During cataract surgery, a variant of small pupil syndrome known as Intraoperative Floppy Iris Syndrome (IFIS) has been reported in association with alpha-1 blocker therapy (see PRECAUTIONS).
Drug Interactions
Hypertension: In controlled trials, terazosin has been added to diuretics, and several beta-adrenergic blockers; no unexpected interactions were observed. Terazosin has also been used in patients on a variety of concomitant therapies; while these were not formal interaction studies, no interactions were observed. Terazosin has been used concomitantly in at least 50 patients on the following drugs or drug classes: analgesic/anti-inflammatory (e.g. paracetamol, aspirin, codeine, ibuprofen, indomethacin); antibiotics (e.g. erythromycin, trimethoprim, and sulfamethoxazole); anticholinergic/sympathomimetics (e.g., phenylephrine hydrochloride, phenylpropanolamine hydrochloride, pseudoephedrine hydrochloride); antigout (e.g. allopurinol); antihistamines (e.g. chlorpheniramine); cardiovascular agents (e.g. atenolol, hydrochlorothiazide, methyclothiazide, propranolol); corticosteroids; gastrointestinal agents (e.g., antacids); hypoglycemics; sedatives and tranquilizers (e.g., diazepam).
Caution should be observed when terazosin is administered concomitantly with other antihypertensive agents (eg. calcium antagonists) to avoid the possibility of significant hypotension. When adding a diuretic or other antihypertensive agent, dosage reduction and retitration may be necessary.

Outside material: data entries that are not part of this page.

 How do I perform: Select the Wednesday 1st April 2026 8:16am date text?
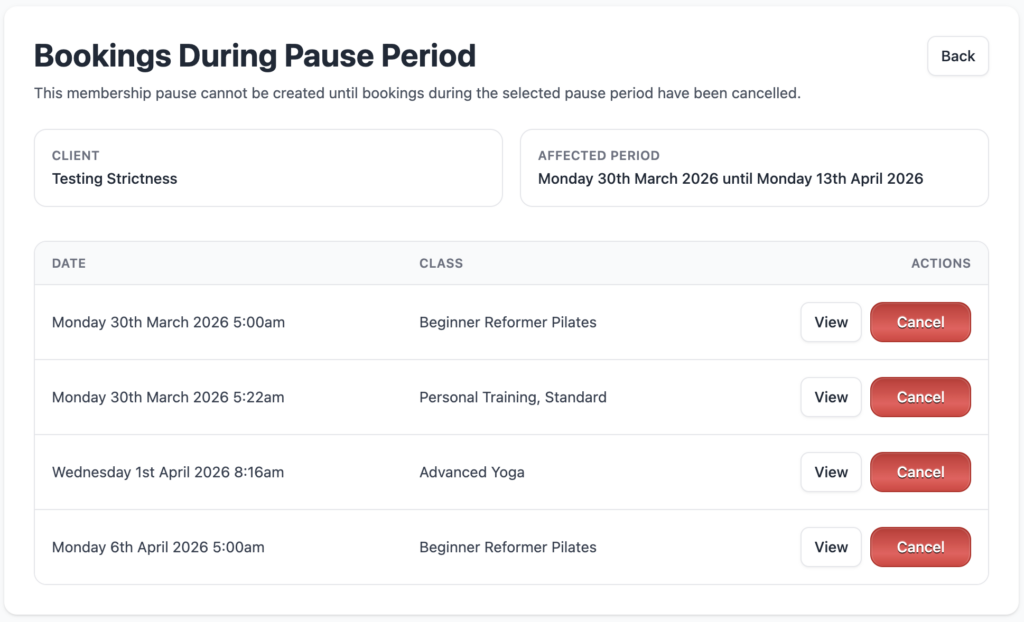point(168,472)
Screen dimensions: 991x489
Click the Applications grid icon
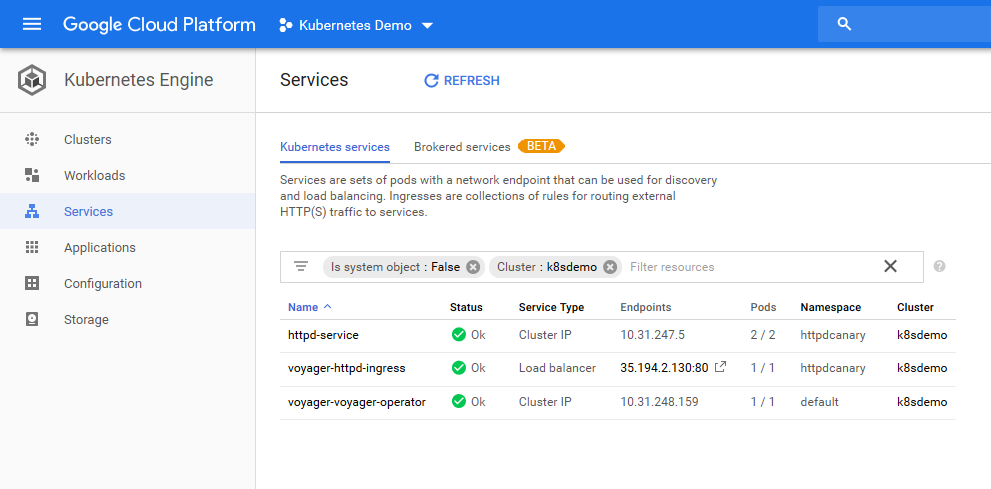[32, 248]
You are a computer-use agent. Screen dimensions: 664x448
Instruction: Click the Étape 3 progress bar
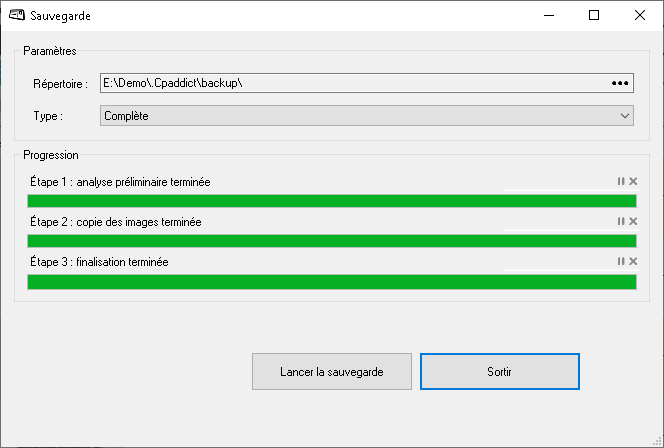[x=331, y=281]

Benign Prostatic Hyperplasia (BPH): In BPH patients the adverse event profile of patients treated concurrently with other non-steroidal anti-inflammatory drugs (NSAID), theophylline, antianginal agents, oral hypoglycaemic agents, angiotensin converting enzyme (ACE) inhibitors or diuretics was compared against the profile in the general treated population. No clinically significant interactions have been observed except for ACE inhibitors and diuretics. In this small subset of patients, the percent reporting dizziness or other dizziness-related adverse events appears to be greater in those patients than in the total population of terazosin patients from double-blind, placebo-controlled studies.
PDE-5 Inhibitors: Hypotension has been reported when terazosin has been used with phosphodiesterase-5 (PDE-5) inhibitors (see PRECAUTIONS).
Storage
Store below 30°C.
ATC Classification
G04CA03 - terazosin ; Belongs to the class of alpha-adrenoreceptor antagonists. Used in the treatment of benign prostatic hypertrophy.
Presentation/Packing
Tab 1 mg (white, round, flat beveled edge, embossed with Abbott logo) x 140's. 2 mg (yellow, round, flat beveled edge, embossed with Abbott logo) x 140's. 5 mg (tan, round, flat beveled edge, embossed with Abbott logo) x 28's.